XML 20 R9.htm IDEA: XBRL DOCUMENT v3.5.0.2
Equity
6 Months Ended
Jun. 30, 2016
Equity [Abstract]  
Equity

NOTE 3 EQUITY

 

Preferred Stock

 

We are currently authorized to issue up to 100,000,000 shares of preferred stock, par value $0.00001 per share, 10,000,000 shares of which are designated as Series A Preferred Stock and 500 shares of which are designated as Series B Preferred Stock. Our Articles of Incorporation authorize the issuance of shares of preferred stock with designations, rights, and preferences determined from time to time by our Board of Directors. Accordingly, our Board of Directors is empowered, without stockholder approval, to issue preferred stock with dividend, liquidation, conversion, voting, or other rights which could adversely affect the voting power or other rights of the stockholders of our common stock. In the event of issuance, the preferred stock could be utilized, under certain circumstances, as a method of discouraging, delaying, or preventing a change in control of our company.

 

Series A Preferred Stock

 

We are authorized to issue up to 10,000,000 shares of Series A Preferred Stock. Each share of Series A Preferred Stock accrues cumulative dividends at a rate of 9.5% per annum on the original issue price of $1.00 per share. Accrued but unpaid dividends are payable by us, either in cash or in shares of our common stock, upon the occurrence of a Liquidation Event (as defined in our Articles of Incorporation) or upon conversion of the shares into shares of our common stock. In addition, in the event of any liquidation, dissolution, or winding up of our company, the holders of Series A Preferred Stock are entitled to receive distributions of any of the assets of our company prior and in preference to the holders of our common stock, but after distribution of any assets of our company to the holders of our Series B Preferred Stock in an amount equal to the Series B Preferred Stock’s original issue price plus any accrued but unpaid dividends.

## RAW DATA:
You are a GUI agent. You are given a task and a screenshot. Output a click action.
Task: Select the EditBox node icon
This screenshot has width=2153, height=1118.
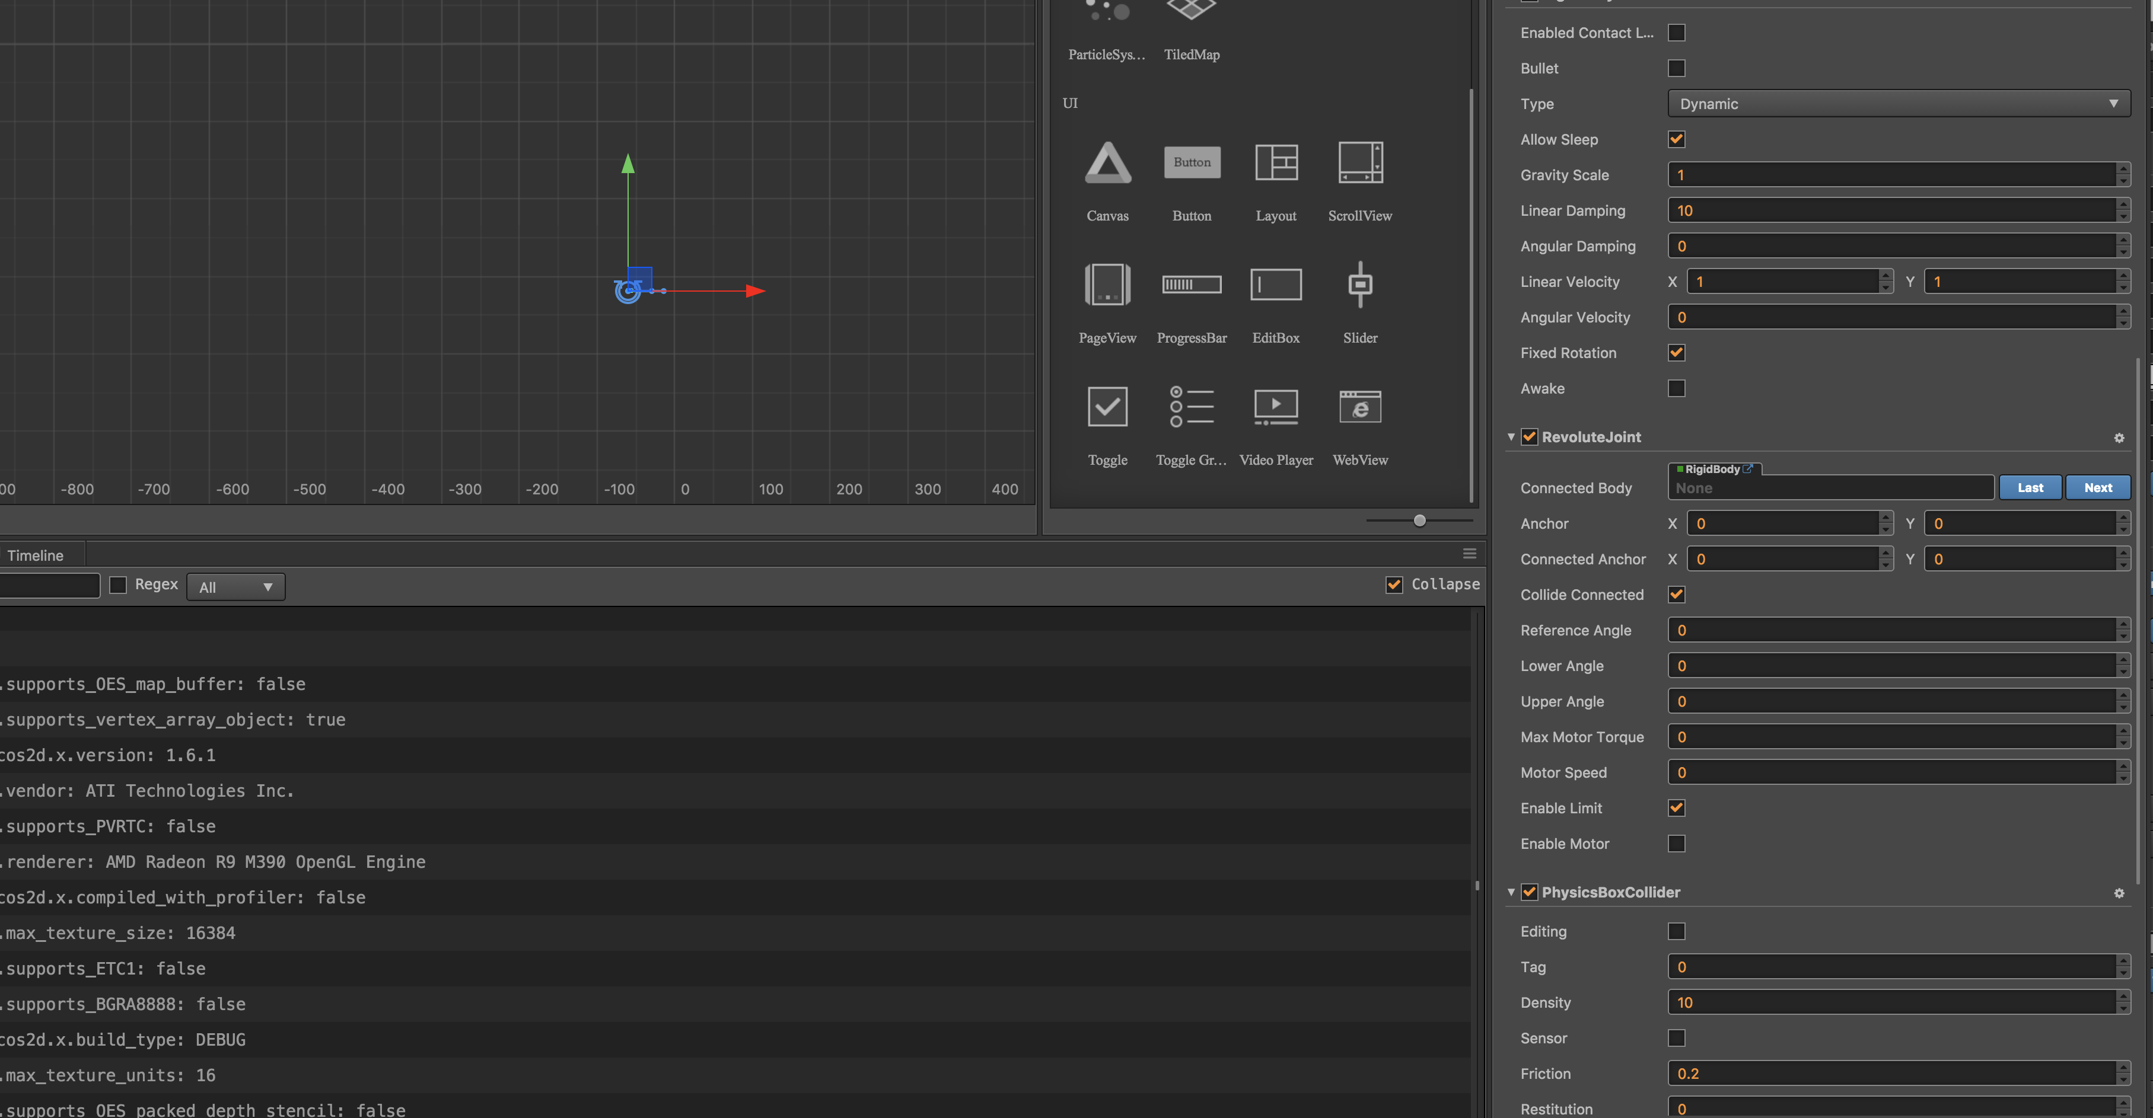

## GIVEN PROBLEM:
Answer these questions from the equity note.
(a) How many shares of preferred stock in total is the company authorized to issue?
(b) How many shares are designated as Series B Preferred Stock?
(c) At what annual rate do Series A Preferred Stock dividends accrue?
The lines above come from a different source than the equity note.

## SOLUTION TO THIS TASK:
(a) Up to 100,000,000 shares.
(b) 500 shares.
(c) 9.5% per annum on the original issue price of $1.00 per share.